### Problem description
Retype only the lines that run from the top of the material below to the line bearing "febrero (269, 1252)", inclusive, and keep the pictures out.

### Data supplied

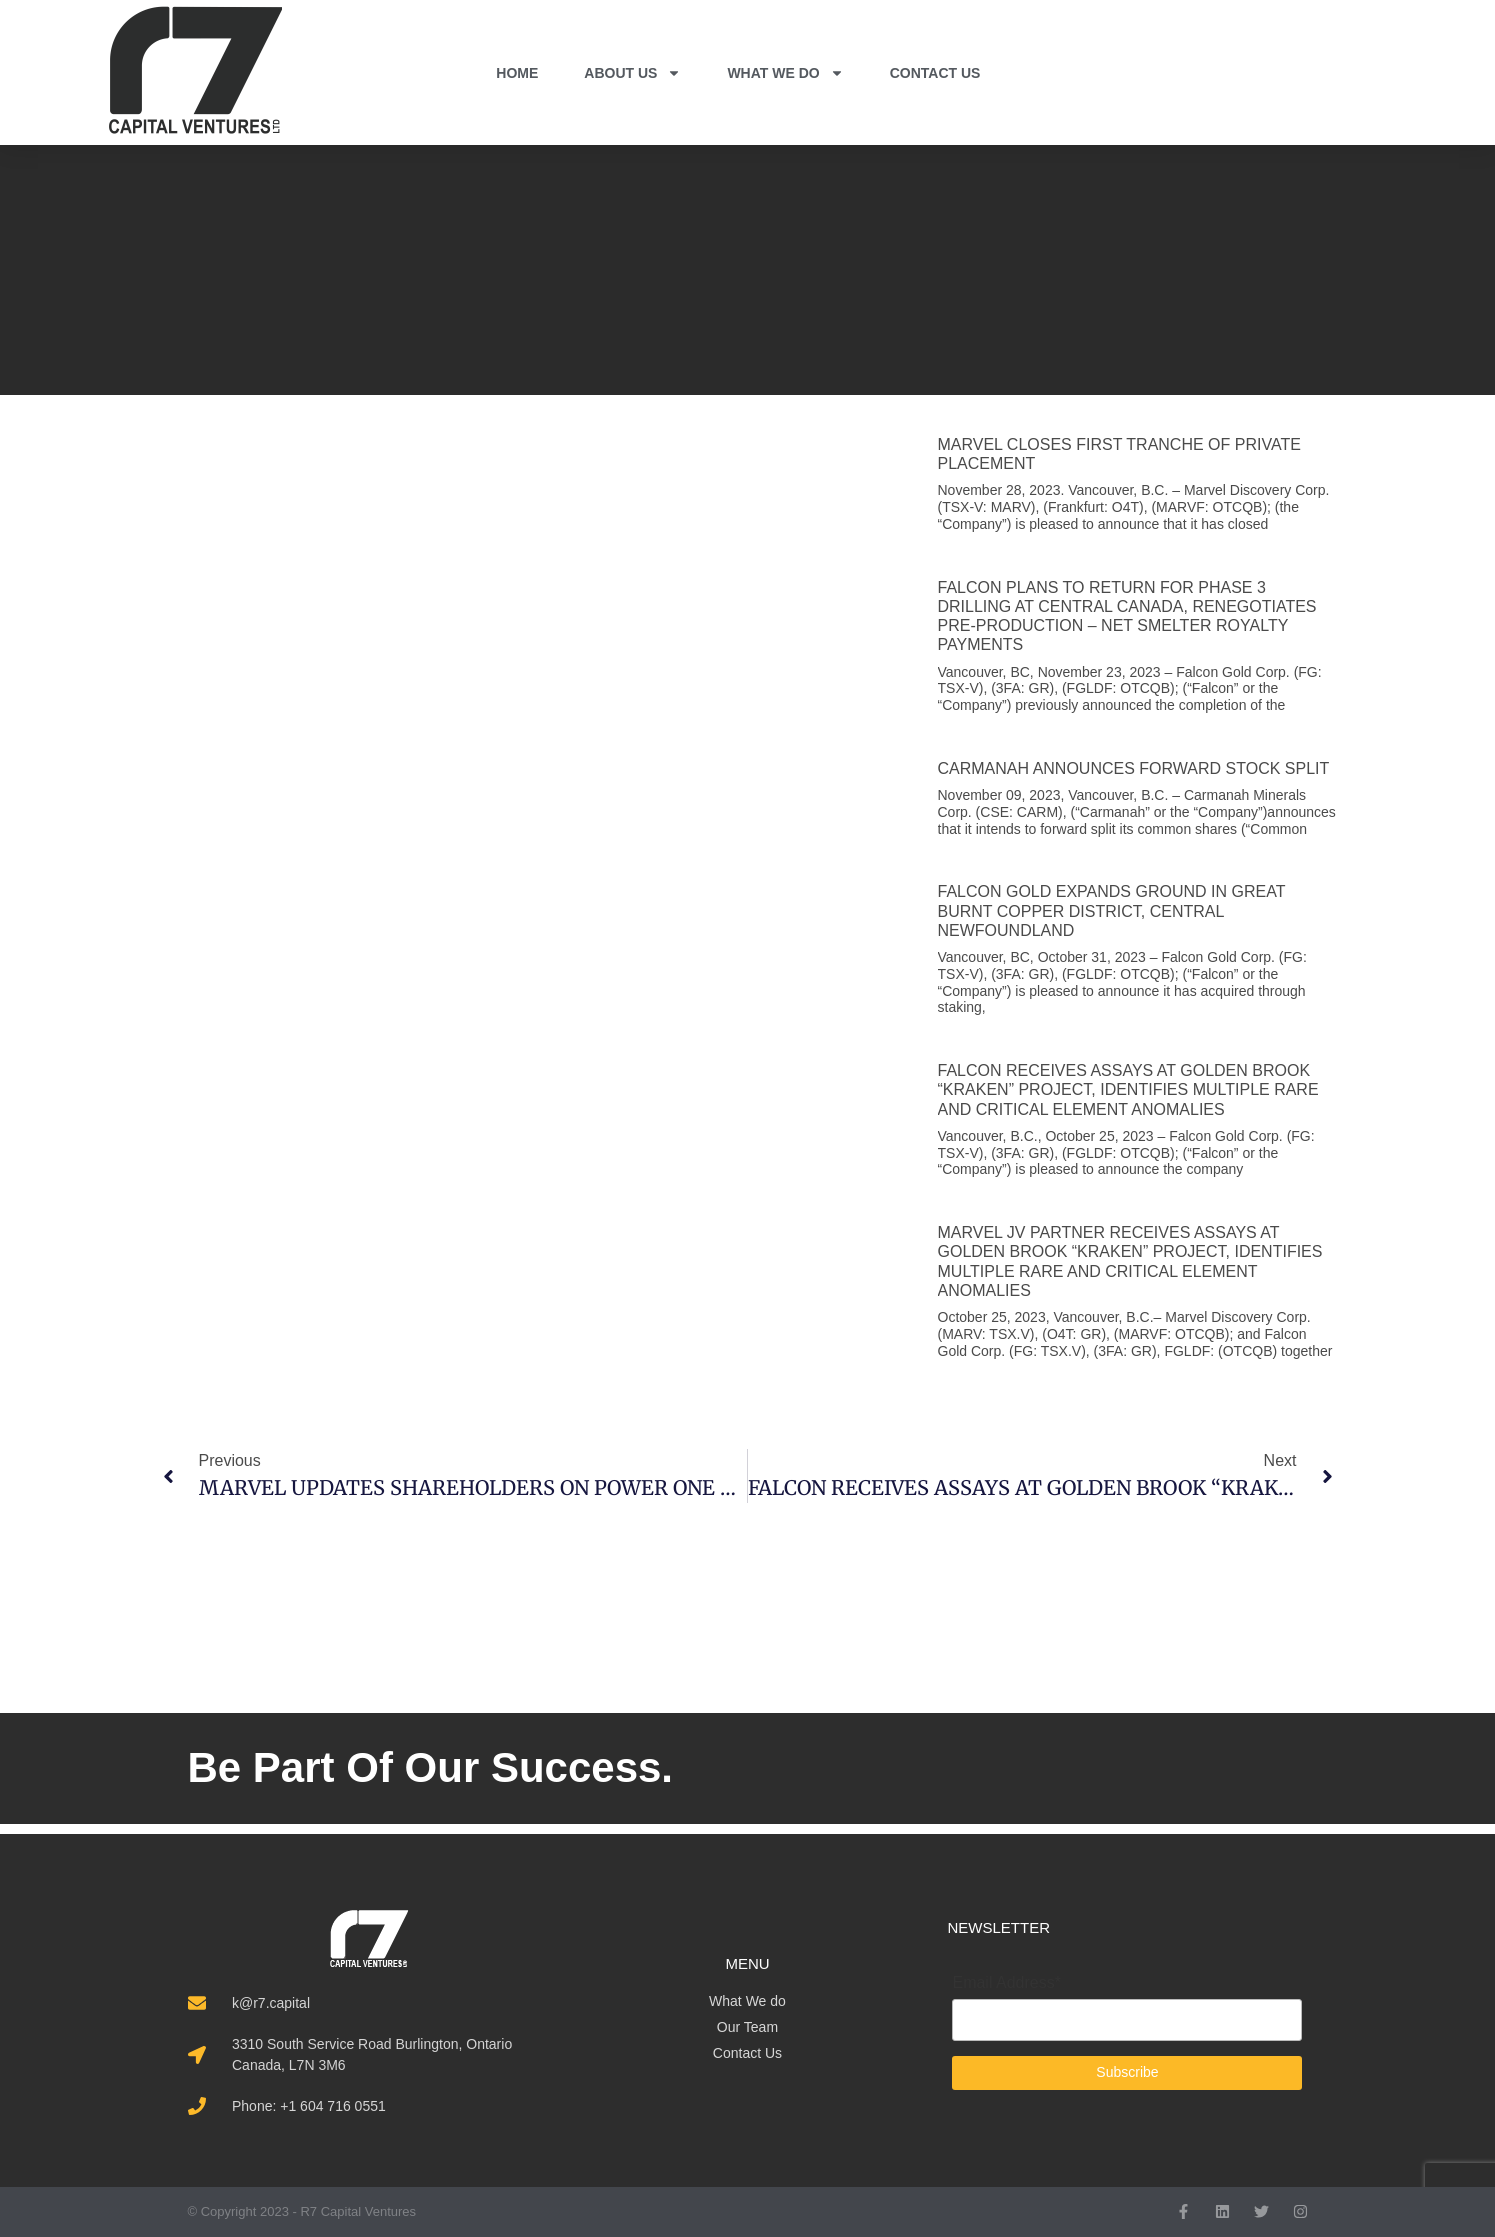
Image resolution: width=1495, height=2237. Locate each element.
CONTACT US (935, 73)
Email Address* (1006, 1983)
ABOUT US (632, 73)
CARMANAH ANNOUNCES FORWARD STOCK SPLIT (1134, 768)
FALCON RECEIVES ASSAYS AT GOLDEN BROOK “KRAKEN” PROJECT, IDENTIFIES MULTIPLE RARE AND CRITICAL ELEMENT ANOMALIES (1128, 1089)
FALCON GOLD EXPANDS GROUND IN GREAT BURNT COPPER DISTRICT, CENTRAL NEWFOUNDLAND (1112, 910)
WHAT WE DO (785, 73)
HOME (517, 73)
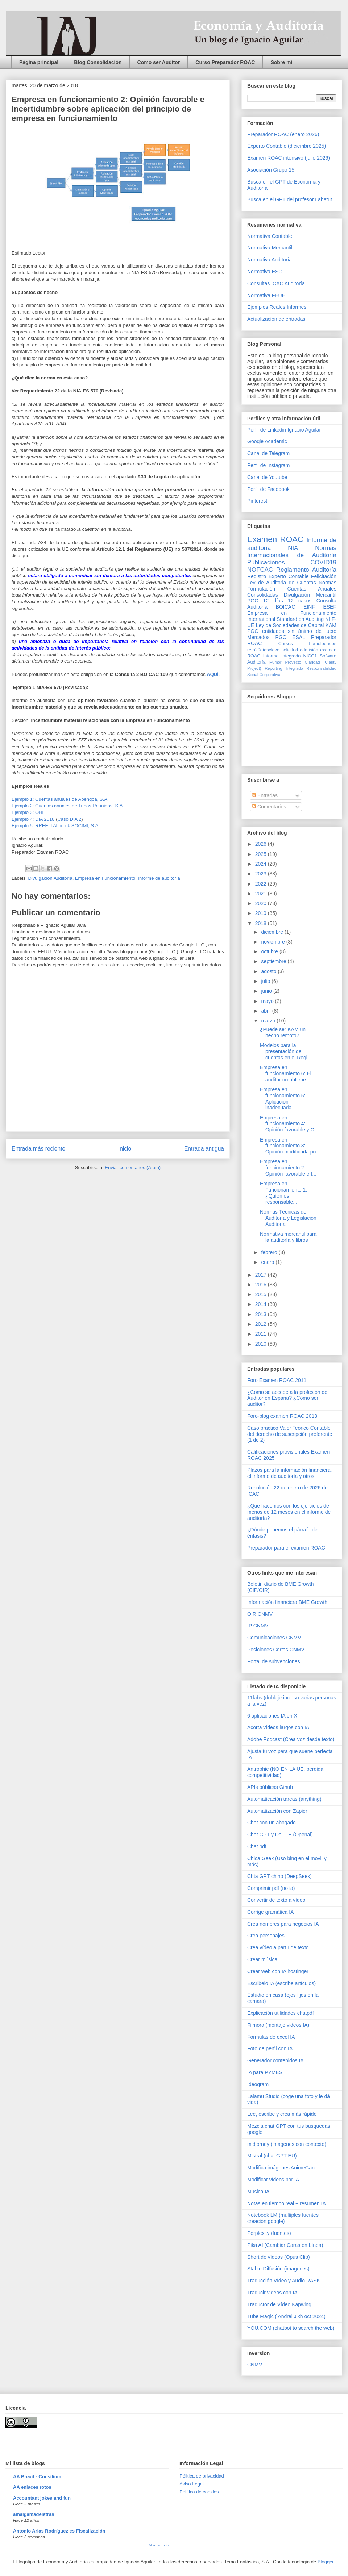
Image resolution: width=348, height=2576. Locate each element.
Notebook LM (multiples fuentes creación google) (283, 2218)
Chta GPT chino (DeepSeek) (279, 1876)
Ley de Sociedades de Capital (290, 625)
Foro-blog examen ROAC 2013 (282, 1416)
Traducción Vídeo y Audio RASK (283, 2280)
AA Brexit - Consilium (37, 2476)
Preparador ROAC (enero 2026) (283, 134)
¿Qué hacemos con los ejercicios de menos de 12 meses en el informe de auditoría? (289, 1512)
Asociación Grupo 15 (270, 170)
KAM (331, 625)
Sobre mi (281, 62)
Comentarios (269, 807)
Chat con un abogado (271, 1822)
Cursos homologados (307, 643)
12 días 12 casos (287, 601)
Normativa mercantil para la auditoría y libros (288, 1237)
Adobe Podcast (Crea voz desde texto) (290, 1739)
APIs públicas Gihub (270, 1787)
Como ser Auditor (158, 62)
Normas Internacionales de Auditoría (291, 552)
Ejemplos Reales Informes (276, 307)
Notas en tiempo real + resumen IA (286, 2203)
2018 (261, 923)
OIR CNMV (260, 1614)
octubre (270, 951)
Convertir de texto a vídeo (276, 1900)
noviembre (273, 942)
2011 (261, 1334)
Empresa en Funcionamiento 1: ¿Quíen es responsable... (283, 1193)
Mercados (258, 637)
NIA (293, 548)
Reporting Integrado (284, 668)
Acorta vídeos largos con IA (278, 1727)
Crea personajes (266, 1935)
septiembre (274, 961)
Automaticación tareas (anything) (284, 1799)
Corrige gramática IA (270, 1912)
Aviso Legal (191, 2484)
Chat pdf (256, 1846)
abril (266, 1011)
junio (267, 991)
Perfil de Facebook (268, 489)
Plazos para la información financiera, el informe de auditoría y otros (289, 1473)
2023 (261, 874)
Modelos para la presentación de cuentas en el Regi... (286, 1051)
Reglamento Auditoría (306, 569)
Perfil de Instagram (268, 465)
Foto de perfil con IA (270, 2048)
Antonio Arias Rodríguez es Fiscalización (59, 2531)
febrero (269, 1252)
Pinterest (257, 501)
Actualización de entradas (276, 319)
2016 (261, 1284)
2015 (261, 1294)
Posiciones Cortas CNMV (275, 1649)
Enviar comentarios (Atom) (133, 1167)
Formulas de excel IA (271, 2037)
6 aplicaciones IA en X (272, 1716)
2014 (261, 1304)
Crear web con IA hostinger (277, 1971)
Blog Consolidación (97, 62)
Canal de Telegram (268, 453)
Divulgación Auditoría (50, 878)
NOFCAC (260, 569)
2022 (261, 884)
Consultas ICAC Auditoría (276, 283)
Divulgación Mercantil (310, 595)
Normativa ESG (264, 271)
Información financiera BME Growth (287, 1602)
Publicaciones (266, 562)
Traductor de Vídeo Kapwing (279, 2304)
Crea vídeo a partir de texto (278, 1947)
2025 (261, 854)
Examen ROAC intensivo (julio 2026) (288, 158)
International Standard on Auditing (285, 619)
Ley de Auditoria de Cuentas (281, 582)
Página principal (38, 62)
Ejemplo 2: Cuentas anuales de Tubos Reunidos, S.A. (68, 805)
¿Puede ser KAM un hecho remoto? (283, 1032)
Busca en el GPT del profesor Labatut (289, 199)
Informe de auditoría (159, 878)
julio (266, 981)
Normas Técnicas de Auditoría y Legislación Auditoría (288, 1218)
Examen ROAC (275, 539)
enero (268, 1262)
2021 (261, 893)
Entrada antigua (204, 1149)
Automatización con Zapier (277, 1811)
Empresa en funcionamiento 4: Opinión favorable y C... (289, 1124)
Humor (275, 662)
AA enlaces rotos (32, 2487)
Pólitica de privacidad (201, 2476)
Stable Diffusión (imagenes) (278, 2269)
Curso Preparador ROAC (225, 62)
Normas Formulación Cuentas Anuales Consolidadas (291, 589)
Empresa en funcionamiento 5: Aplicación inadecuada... (283, 1098)
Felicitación (323, 576)
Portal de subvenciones (273, 1661)
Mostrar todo (159, 2545)
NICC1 (310, 656)
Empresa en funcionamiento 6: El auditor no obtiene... (285, 1073)
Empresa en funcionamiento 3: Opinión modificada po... (290, 1146)
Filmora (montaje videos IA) (278, 2025)
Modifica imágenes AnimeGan (281, 2168)
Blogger (326, 2561)
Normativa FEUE (266, 295)
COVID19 (323, 562)
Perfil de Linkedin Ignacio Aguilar (284, 430)
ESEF (329, 607)
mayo (268, 1001)
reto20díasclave (263, 649)
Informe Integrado (282, 656)
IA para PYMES (264, 2072)
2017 (261, 1275)
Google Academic (267, 441)
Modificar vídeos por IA (273, 2179)
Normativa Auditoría (269, 259)
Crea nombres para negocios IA (283, 1924)
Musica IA (258, 2191)
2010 (261, 1344)
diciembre (273, 932)
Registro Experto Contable (277, 576)
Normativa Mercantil (269, 248)
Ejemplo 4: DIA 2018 (34, 819)
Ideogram (258, 2084)
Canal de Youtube (267, 477)
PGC (252, 601)
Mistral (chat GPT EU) (272, 2156)
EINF (309, 607)
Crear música (262, 1959)
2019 (261, 913)
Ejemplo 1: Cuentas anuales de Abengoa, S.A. (61, 799)
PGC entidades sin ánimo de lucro (291, 631)
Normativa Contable (269, 236)
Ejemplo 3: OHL (29, 812)
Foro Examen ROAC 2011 (276, 1380)
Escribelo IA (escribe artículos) (281, 1983)
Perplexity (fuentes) (269, 2233)
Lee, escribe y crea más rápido (281, 2114)
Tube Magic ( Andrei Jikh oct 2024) (286, 2316)
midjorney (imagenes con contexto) (286, 2144)
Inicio (124, 1149)
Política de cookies (199, 2492)
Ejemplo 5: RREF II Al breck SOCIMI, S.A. (56, 825)
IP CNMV (257, 1626)
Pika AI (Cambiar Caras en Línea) (285, 2245)
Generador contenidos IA (275, 2060)
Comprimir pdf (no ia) (271, 1888)
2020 (261, 903)
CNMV (254, 2364)
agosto (269, 971)
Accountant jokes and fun (42, 2498)
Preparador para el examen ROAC (286, 1548)
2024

### Response box
Image resolution: width=1495, height=2237. Locate each element.
CONTACT US (935, 73)
Email Address* (1006, 1983)
ABOUT US (632, 73)
CARMANAH ANNOUNCES FORWARD STOCK SPLIT (1134, 768)
FALCON RECEIVES ASSAYS AT GOLDEN BROOK “KRAKEN” PROJECT, IDENTIFIES MULTIPLE RARE AND CRITICAL ELEMENT ANOMALIES (1128, 1089)
FALCON GOLD EXPANDS GROUND IN GREAT BURNT COPPER DISTRICT, CENTRAL NEWFOUNDLAND (1112, 910)
WHAT WE DO (785, 73)
HOME (517, 73)
Image resolution: width=348, height=2576. Locate each element.
Notebook LM (multiples fuentes creación google) (283, 2218)
Chta GPT chino (DeepSeek) (279, 1876)
Ley de Sociedades de Capital (290, 625)
Foro-blog examen ROAC 2013 (282, 1416)
Traducción Vídeo y Audio RASK (283, 2280)
AA Brexit - Consilium (37, 2476)
Preparador ROAC (enero 2026) (283, 134)
¿Qué hacemos con los ejercicios de menos de 12 meses en el informe de auditoría? (289, 1512)
Asociación Grupo 15 (270, 170)
KAM (331, 625)
Sobre mi (281, 62)
Comentarios (269, 807)
Chat con un abogado (271, 1822)
Cursos homologados (307, 643)
12 días 12 casos (287, 601)
Normativa mercantil para la auditoría y libros (288, 1237)
Adobe Podcast (Crea voz desde texto) (290, 1739)
APIs públicas Gihub (270, 1787)
Como ser Auditor (158, 62)
Normas Internacionales de Auditoría (291, 552)
Ejemplos Reales Informes (276, 307)
Notas en tiempo real + resumen IA (286, 2203)
2018 (261, 923)
OIR CNMV (260, 1614)
octubre (270, 951)
Convertir de texto a vídeo (276, 1900)
noviembre (273, 942)
2011 (261, 1334)
Empresa en Funcionamiento 1: ¿Quíen es responsable... (283, 1193)
Mercados (258, 637)
NIA (293, 548)
Reporting Integrado (284, 668)
Acorta vídeos largos con IA (278, 1727)
Crea personajes (266, 1935)
septiembre (274, 961)
Automaticación tareas (anything) (284, 1799)
Corrige gramática IA (270, 1912)
Aviso Legal (191, 2484)
Chat pdf (256, 1846)
abril (266, 1011)
junio (267, 991)
Perfil de Facebook (268, 489)
Plazos para la información financiera, el informe de auditoría y otros (289, 1473)
2023 (261, 874)
Modelos para la presentación de cuentas en el Regi... (286, 1051)
Reglamento Auditoría (306, 569)
Perfil de Instagram (268, 465)
Foto de perfil con IA (270, 2048)
Antonio Arias Rodríguez es Fiscalización (59, 2531)
febrero (269, 1252)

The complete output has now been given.